Emile Durkheim untersucht die moralische Wirklichkeit

Emile Durkheim vertritt die These, dass die moralische Wirklichkeit wie jede Art der Wirklichkeit von zwei verschiedenen Gesichtspunkten aus untersucht werden kann. Der Mensch kann sie erkennen und verstehen wollen oder sich vornehmen, sie zu beurteilen. Um die moralische Wirklichkeit untersuchen zu können, ist es für ihn unerlässlich, vorher zu bestimmen, woraus sie besteht und was sie charakterisiert. Zu den Hauptmerkmalen der moralischen Tatsachen zählt Emile Durkheim, dass sich jede Moral darstellt als ein System von Verhaltensregeln. Er ergänzt: „Doch auch alle Techniken werden von Maximen regiert, die dem Handelnden vorschreiben, wie er sich bei bestimmten Gelegenheiten zu verhalten hat. Emile Durkheim, der von 1858 bis 1917 lebte, war seit 1902 Professor der Pädagogik und Soziologie an der Sorbonne.

Der Enthusiasmus einer moralische Handlung erhebt den Menschen über die Natur

Moralische Regeln unterscheiden sich von anderen Regeln dadurch, dass sie mit einer besonderen Autorität ausgestattet sind, kraft derer sie befolgt werden, weil sie gebieten. Allerdings ist es den Menschen unmöglich, eine Handlung nur deshalb zu vollziehen, weil sie geboten ist, ohne dabei Rücksicht auf den Inhalt zu nehmen. Sie müssen in gewissem Maße die menschliche Sensibilität ansprechen und in irgendeiner Hinsicht erstrebenswert erscheinen. Die Pflicht bringt also nur einen der Aspekte, und zwar einen abstrakten Aspekt der Moral zum Ausdruck.
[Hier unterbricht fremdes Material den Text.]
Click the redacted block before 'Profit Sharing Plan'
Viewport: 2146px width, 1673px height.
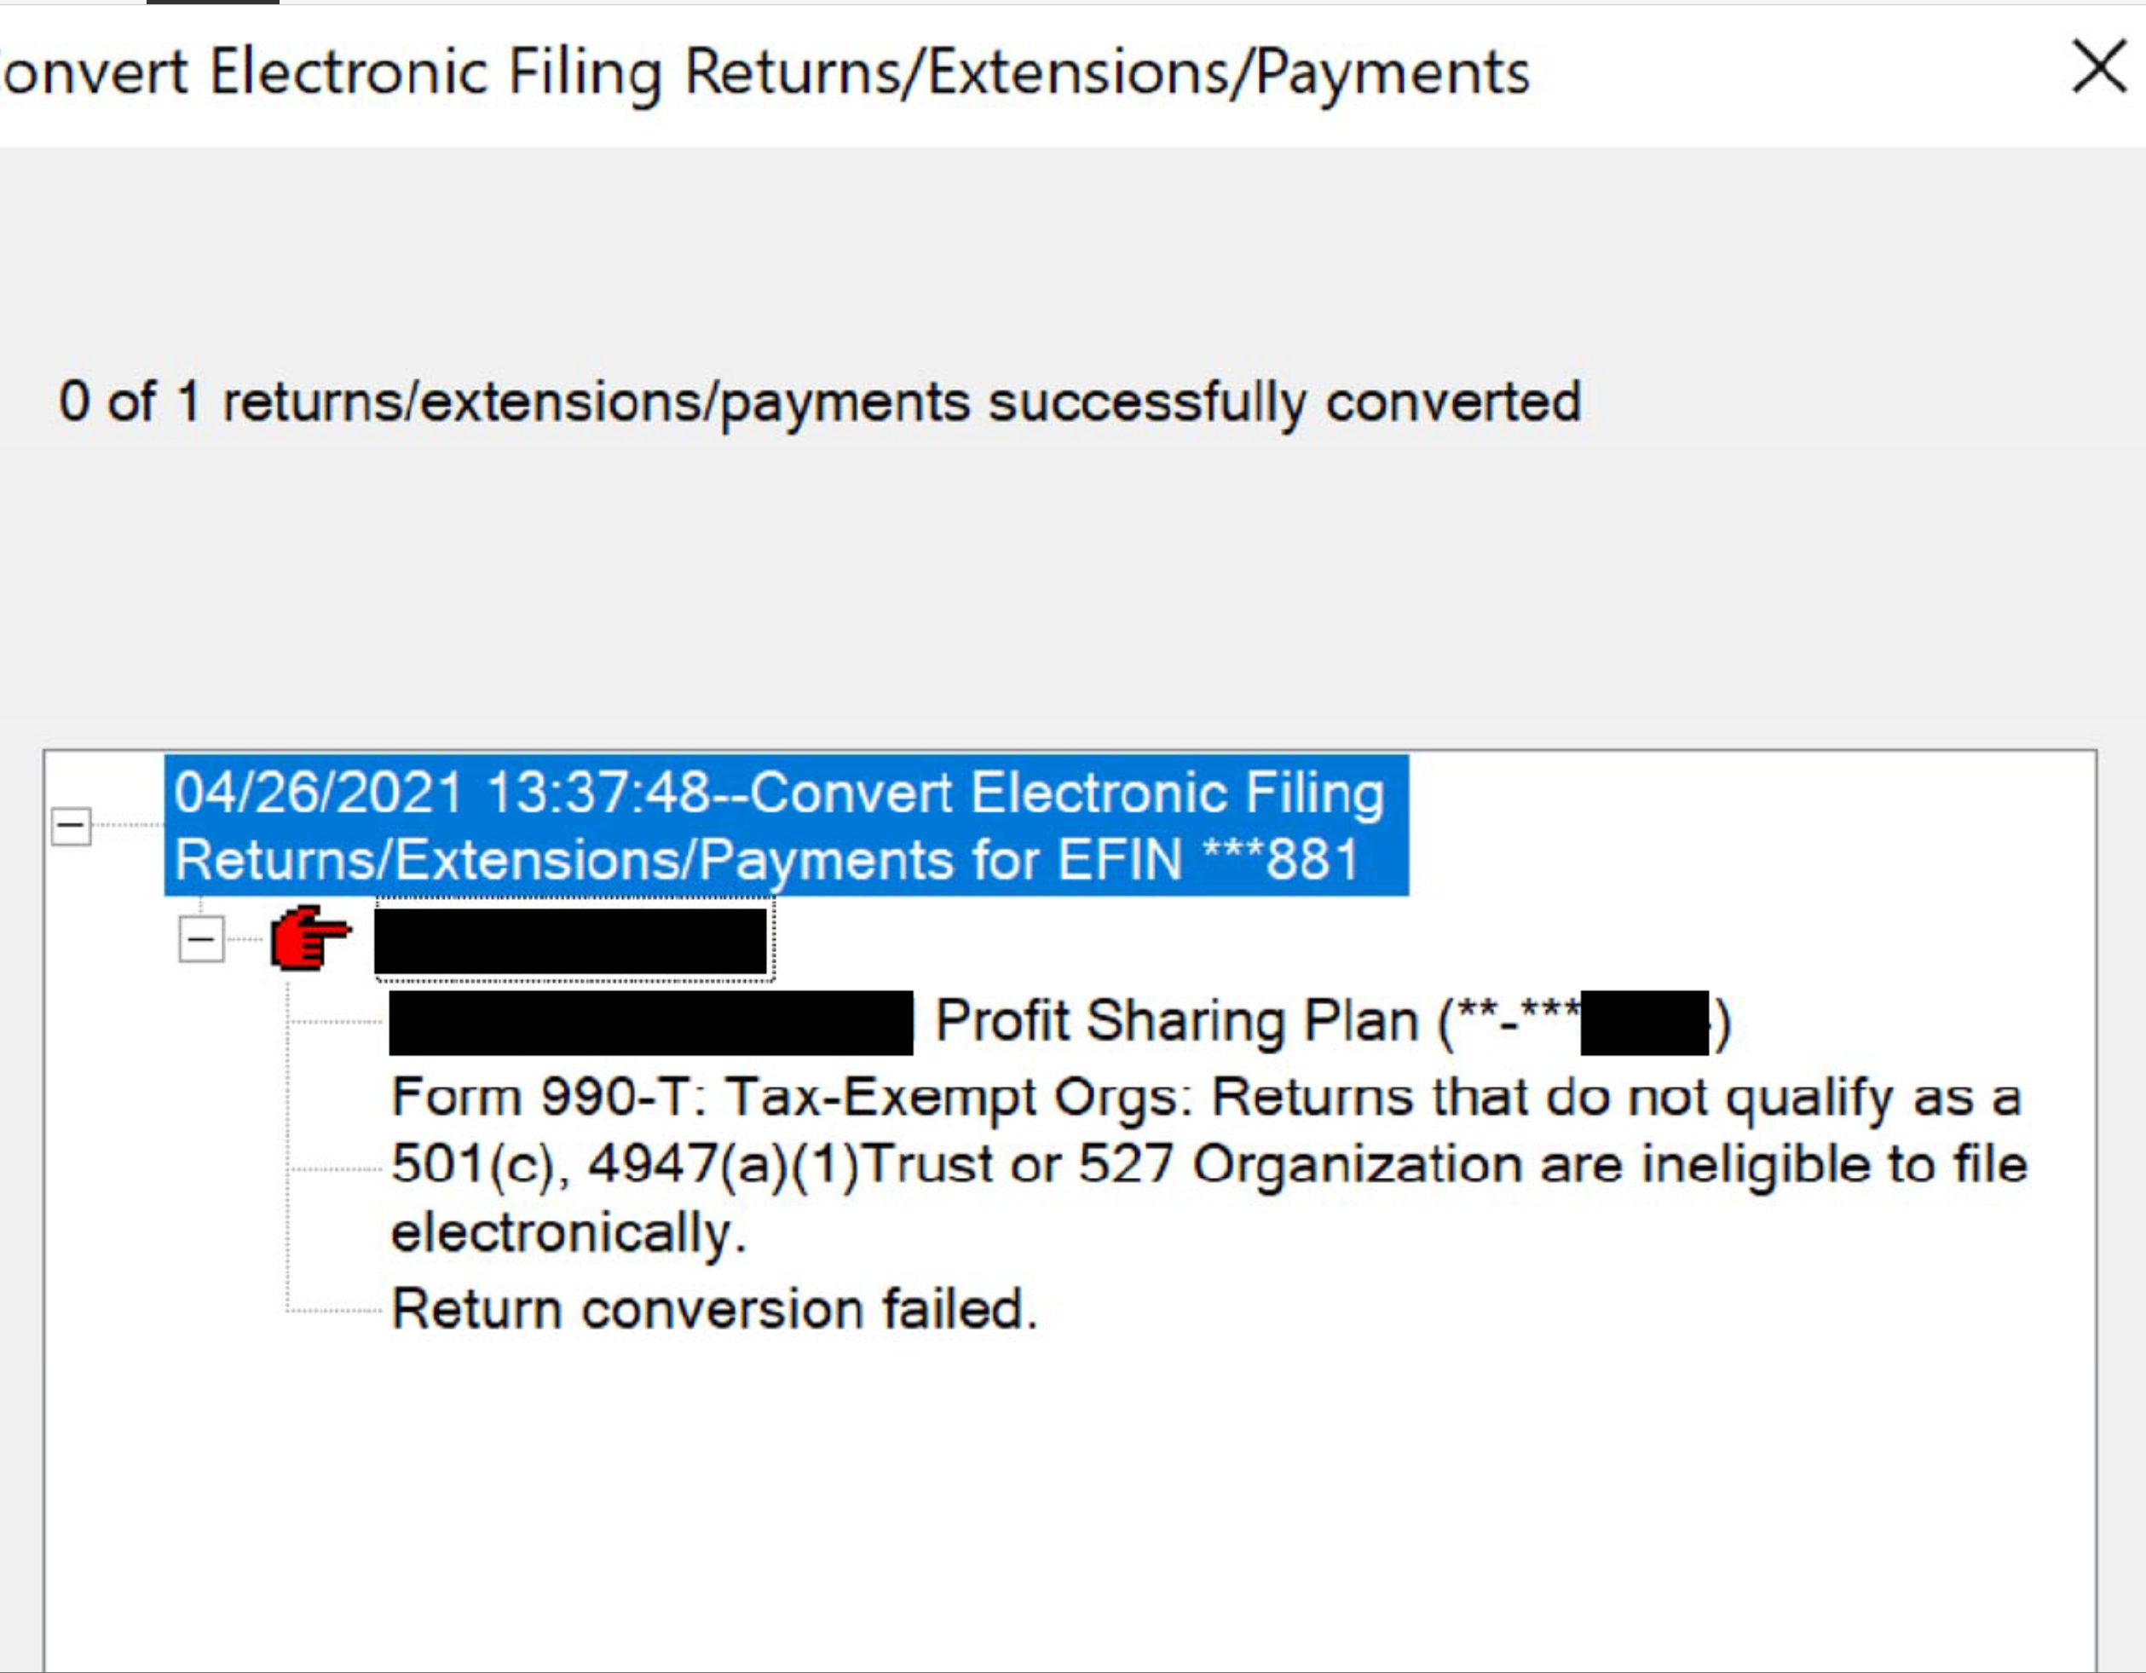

Ein gewisses Erstrebenswertsein ist für Emile Durkheim ein weiteres, nicht minder wesentliches Merkmal der moralischen Wirklichkeit, wobei in diesem Fall auch etwas von der Natur der Pflicht beinhaltet ist. Emile Durkheim schreibt: „Wenn es auch stimmt, dass der Inhalt der Handlung uns anzieht, so liegt es doch im Wesen der Handlung, dass sie nicht ohne Anstrengung, ohne einen Sachzwang ausgeführt werden kann.“ Der Enthusiasmus mit dem ein Mensch moralisch zu handeln vermag, erhebt ihn über die Natur, was aber nicht ohne Mühe und Anstrengung vor sich geht.

Das Gute und die Pflicht sind Bestandteile jeder moralischen Handlung

Emile Durkheim versucht anhand seiner Untersuchungen zu zeigen, dass jede moralische Handlung das Gute und die Pflicht in sich trägt, auch wenn diese Merkmale in wechselndem Verhältnis miteinander verknüpft sein können. Laut Emile Durkheim wurde noch niemals eine Handlung als moralisch bezeichnet, die nur das Interesse des Individuums oder die in rein egoistischer Weise verstandene Vervollkommnung eines Menschen zum Gegenstand hat. Er folgert, dass, wo es eine Moral gibt, diese nur durch eine Pluralität assoziierter Individuen gebildete Gruppe zum Ziel haben kann.

Dafür muss allerdings die Voraussetzung gegeben sein, die Gesellschaft als eine Person betrachten zu können, die sich von den Einzelpersonen, aus denen sie sich zusammensetzt, qualitativ unterscheidet. Emile Durkheim stellt fest: „Die Moral beginnt also dort, wo die Bindung an eine wie immer geartete Gruppe beginnt.“ Denn die Gesellschaft ist für ein Individuum etwas Nützliches und Erstrebenswertes, da es außerhalb ihrer nicht existieren kann. Würde der Mensch die Gesellschaft verneinen, würde es sich gleichzeitig selbst verneinen.